Current accessibility features
- Visible keyboard focus and logical tab order on prioritized release surfaces.
- Semantic buttons, links, labels, status regions, headings, and dialog behavior.
- Mobile and zoom-responsive layouts with no required horizontal scrolling in the primary workflows.
- High-contrast text and controls, with status communicated by words as well as color.
- Reduced-motion behavior where animation is present.
- KaTeX-rendered mathematics in supported games and review materials, with readable text fallbacks where practical.
- Server-authoritative time and scoring so assistive technology does not need to reproduce hidden client logic.
- Alias-only reports and privacy-safe support channels.
Known limitations
The Arcade preserves many existing games exactly. Not every legacy game has completed the same level of manual assistive-technology review or visual modernization as the flagship games and new teacher surfaces.
- Some game mechanics that rely heavily on rapid visual positioning may need an alternate classroom activity for a learner who cannot use that interaction.
- Some older game canvases may provide less meaningful screen-reader output than their surrounding controls.
- Third-party browser, Firebase authentication, reCAPTCHA/App Check, or payment interfaces may have accessibility behavior outside our direct control.

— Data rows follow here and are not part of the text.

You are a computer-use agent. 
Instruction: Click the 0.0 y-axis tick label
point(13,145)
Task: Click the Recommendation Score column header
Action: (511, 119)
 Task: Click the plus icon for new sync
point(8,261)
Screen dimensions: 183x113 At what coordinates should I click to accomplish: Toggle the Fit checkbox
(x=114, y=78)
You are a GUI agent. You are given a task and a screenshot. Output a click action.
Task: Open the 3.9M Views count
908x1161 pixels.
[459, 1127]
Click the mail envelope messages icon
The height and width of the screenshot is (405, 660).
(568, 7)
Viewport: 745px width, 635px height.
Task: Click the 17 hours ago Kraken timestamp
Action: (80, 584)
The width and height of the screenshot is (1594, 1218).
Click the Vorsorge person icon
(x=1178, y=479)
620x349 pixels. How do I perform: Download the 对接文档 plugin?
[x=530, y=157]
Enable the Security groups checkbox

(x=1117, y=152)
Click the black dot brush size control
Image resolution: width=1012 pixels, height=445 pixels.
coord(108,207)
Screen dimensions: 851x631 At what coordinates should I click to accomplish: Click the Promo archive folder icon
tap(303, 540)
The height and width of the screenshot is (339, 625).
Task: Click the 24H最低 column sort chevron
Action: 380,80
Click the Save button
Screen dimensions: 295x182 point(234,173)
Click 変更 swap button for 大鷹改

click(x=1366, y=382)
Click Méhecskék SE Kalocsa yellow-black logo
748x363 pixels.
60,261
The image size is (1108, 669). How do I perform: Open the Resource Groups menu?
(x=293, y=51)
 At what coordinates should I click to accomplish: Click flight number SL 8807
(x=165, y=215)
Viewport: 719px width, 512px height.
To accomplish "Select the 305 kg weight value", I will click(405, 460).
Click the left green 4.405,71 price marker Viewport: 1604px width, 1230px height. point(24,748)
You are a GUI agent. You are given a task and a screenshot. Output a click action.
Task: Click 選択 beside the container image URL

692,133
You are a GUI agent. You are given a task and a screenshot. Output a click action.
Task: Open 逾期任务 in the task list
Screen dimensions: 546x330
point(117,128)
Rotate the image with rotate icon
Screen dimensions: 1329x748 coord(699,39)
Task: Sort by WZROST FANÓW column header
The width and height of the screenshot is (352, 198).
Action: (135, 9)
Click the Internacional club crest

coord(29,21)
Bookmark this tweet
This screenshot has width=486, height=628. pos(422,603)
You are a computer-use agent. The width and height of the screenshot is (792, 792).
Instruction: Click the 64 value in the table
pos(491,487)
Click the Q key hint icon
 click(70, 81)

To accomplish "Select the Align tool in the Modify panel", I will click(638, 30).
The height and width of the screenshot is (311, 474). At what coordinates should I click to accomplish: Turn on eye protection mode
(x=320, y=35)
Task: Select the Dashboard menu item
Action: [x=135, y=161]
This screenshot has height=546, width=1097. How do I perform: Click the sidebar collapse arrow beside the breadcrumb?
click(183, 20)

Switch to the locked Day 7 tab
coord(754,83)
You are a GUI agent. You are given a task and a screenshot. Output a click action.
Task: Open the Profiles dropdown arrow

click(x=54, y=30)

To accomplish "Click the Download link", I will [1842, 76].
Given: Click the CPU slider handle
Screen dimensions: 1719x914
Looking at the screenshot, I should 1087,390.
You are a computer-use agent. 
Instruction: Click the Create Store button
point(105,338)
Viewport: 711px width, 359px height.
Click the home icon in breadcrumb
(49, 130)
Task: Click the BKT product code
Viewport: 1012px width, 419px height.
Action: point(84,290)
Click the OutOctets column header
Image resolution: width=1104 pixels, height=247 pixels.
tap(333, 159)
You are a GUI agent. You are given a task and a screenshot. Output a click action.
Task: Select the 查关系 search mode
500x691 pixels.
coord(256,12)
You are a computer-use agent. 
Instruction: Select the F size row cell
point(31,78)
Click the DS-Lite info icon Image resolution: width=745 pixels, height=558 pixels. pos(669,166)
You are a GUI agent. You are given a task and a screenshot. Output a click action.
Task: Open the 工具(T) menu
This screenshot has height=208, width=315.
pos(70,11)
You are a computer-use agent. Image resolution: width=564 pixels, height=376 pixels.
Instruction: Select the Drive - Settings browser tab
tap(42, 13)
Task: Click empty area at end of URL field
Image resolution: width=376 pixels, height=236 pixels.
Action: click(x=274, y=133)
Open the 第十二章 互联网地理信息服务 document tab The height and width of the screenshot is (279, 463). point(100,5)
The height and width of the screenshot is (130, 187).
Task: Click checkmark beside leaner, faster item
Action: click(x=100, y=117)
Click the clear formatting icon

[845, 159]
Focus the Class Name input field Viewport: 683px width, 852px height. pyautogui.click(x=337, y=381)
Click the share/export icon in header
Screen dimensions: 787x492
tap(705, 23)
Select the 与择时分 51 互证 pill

These limitations are tracked as release evidence or deferred maintenance; they are not hidden behind a blanket compliance statement.
Teacher planning
Teachers should preview a selected game with the learner's device and assistive technology before assigning it. If a game creates a barrier, choose another game or instructional format, allow additional time where locally appropriate, and report the barrier so it can be reproduced and fixed.
Report an accessibility barrier
Use the product feedback form and choose the accessibility category. Describe the page, control, browser or device, assistive technology if relevant, expected behavior, and what occurred. Do not include a student name, answer, room code, or other personal information. The form returns a tracking code; when a fix is published, the status can link to the corresponding recent-change entry.
You may also email info@reminiscentroadmedia.com with the subject “Ascent Arcade accessibility.”
Reference
The U.S. Department of Justice explains that state and local governments and businesses open to the public must ensure their online services are accessible to people with disabilities. See Guidance on Web Accessibility and the ADA.